Chemometric and multivariate statistical analysis of FTIR spectra for predicting electrical, physicochemical, and structural properties of saline soils
摘要
Soil monitoring is crucial for sustainable agriculture and environmental protection because changes in physical and chemical properties directly influence soil fertility, nutrient availability, water retention, and overall ecosystem stability. Salinity accumulates soluble salts in soil and disrupts soil structure, impairs plant water and nutrient uptake, and poses a serious threat to soil health and agricultural productivity. Soil properties like electrical, physical, and chemical were analyzed using Fourier Transform Infrared (FTIR) spectroscopy, an automated PC-based X-band microwave technique, and standard laboratory methods. Knowing these properties enables early detection of soil degradation and provides support in land management. To enhance the prediction of soil properties, Chemometric and multivariate statistical methods, including Principal Component Analysis (PCA), Hierarchical Cluster Analysis (HCA), and Partial Least Squares Regression (PLSR), were applied to datasets derived from normalized first-order derivative FTIR spectra. The PCA findings show 96.13% of the overall variation in soil minerals and organic matter. Further, the Partial Least Squares (PLSR) regression approach was used to correlate the FTIR spectral data with the electrical and physicochemical properties of the soil.

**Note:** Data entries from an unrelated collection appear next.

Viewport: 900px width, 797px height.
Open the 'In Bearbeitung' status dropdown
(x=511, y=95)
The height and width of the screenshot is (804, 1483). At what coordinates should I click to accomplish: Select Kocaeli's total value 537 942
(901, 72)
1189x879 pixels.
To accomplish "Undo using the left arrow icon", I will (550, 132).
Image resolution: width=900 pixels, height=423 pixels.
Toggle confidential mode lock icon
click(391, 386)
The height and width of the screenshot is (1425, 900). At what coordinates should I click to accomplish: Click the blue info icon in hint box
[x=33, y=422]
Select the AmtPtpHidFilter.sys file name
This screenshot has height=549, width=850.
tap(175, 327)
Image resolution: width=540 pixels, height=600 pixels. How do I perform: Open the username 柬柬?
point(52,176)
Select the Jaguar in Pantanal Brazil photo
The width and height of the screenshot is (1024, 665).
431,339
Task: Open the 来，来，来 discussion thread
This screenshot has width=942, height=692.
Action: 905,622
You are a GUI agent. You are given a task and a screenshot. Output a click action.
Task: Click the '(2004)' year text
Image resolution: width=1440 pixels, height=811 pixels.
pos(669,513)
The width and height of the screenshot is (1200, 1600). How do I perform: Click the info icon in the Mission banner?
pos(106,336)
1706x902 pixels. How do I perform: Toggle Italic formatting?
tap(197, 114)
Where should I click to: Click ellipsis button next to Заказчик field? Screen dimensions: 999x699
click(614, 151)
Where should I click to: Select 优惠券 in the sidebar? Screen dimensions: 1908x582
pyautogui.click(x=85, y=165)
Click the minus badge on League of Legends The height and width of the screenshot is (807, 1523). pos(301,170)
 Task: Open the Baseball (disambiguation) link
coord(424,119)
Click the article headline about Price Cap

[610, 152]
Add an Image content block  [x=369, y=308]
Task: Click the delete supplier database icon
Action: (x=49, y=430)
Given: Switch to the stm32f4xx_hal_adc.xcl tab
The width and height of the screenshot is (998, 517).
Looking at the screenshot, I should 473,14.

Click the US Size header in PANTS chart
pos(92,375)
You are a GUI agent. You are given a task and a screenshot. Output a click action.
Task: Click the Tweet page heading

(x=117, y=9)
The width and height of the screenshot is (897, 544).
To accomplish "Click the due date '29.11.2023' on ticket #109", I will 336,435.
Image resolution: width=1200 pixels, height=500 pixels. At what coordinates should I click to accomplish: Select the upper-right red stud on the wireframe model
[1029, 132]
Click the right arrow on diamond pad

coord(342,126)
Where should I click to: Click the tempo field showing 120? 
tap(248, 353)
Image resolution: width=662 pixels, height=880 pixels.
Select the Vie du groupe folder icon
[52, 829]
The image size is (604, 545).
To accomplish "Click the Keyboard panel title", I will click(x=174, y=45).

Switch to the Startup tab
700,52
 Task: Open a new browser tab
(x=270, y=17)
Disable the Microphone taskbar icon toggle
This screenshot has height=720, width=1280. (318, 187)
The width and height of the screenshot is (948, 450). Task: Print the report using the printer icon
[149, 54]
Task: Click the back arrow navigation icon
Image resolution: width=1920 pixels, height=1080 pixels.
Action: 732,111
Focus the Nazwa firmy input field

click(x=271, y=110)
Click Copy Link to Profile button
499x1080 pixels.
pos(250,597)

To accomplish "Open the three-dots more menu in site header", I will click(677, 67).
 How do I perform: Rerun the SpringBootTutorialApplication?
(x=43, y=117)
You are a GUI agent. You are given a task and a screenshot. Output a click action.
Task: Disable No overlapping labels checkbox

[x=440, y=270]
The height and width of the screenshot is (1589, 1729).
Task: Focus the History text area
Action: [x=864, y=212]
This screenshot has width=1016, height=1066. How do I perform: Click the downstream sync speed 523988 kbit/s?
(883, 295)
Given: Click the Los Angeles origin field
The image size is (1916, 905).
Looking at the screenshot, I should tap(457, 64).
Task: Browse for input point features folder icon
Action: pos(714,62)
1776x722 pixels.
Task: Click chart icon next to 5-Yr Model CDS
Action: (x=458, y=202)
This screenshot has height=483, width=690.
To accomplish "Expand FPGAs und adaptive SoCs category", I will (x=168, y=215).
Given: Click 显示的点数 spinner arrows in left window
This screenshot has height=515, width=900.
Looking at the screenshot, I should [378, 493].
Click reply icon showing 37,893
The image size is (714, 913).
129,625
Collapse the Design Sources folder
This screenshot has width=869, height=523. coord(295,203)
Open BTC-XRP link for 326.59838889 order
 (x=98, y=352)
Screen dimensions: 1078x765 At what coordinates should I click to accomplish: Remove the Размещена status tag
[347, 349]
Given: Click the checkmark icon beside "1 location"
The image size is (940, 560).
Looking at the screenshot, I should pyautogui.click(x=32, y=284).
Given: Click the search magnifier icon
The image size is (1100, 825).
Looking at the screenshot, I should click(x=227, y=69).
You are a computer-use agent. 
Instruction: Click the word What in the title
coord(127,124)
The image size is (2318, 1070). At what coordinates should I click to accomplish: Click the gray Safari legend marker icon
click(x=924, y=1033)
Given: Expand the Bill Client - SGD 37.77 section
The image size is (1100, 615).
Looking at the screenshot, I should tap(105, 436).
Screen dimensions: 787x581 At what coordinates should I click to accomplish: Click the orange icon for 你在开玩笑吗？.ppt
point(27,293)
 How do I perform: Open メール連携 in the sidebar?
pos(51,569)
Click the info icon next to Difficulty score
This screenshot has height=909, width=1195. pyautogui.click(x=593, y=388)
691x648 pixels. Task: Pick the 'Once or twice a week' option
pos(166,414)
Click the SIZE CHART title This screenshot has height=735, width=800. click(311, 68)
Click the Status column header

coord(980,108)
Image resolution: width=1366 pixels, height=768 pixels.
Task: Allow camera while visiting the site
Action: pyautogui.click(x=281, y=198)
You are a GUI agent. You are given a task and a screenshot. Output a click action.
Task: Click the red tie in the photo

The results show high to very high predictive performance (R²) with acceptable Root-Mean-Square Errors (RMSE), further supported by RPIQ values indicating excellent prediction for dielectric constant (RPIQ = 4.29) and A.C. conductivity (RPIQ = 4.03), and comparatively lower performance for dielectric loss (RPIQ = 1.41) and tangent loss (RPIQ = 1.91). For the electrical properties of soil, dielectric constant (R² = 0.954) and A.C. conductivity (R² = 0.953) exhibit higher predictive power compared to dielectric loss (R² = 0.801) and tangent loss (R² = 0.741). In the physicochemical property models, calcium (R² = 0.988) shows the highest predictive power, while phosphorus (R² = 0.751) shows the lowest. The FTIR spectroscopy results coupled with chemometric predictive models provides a rapid, cost-effective, and reliable approach for assessing soil health, making it a valuable tool for large-scale monitoring and sustainable agriculture land management.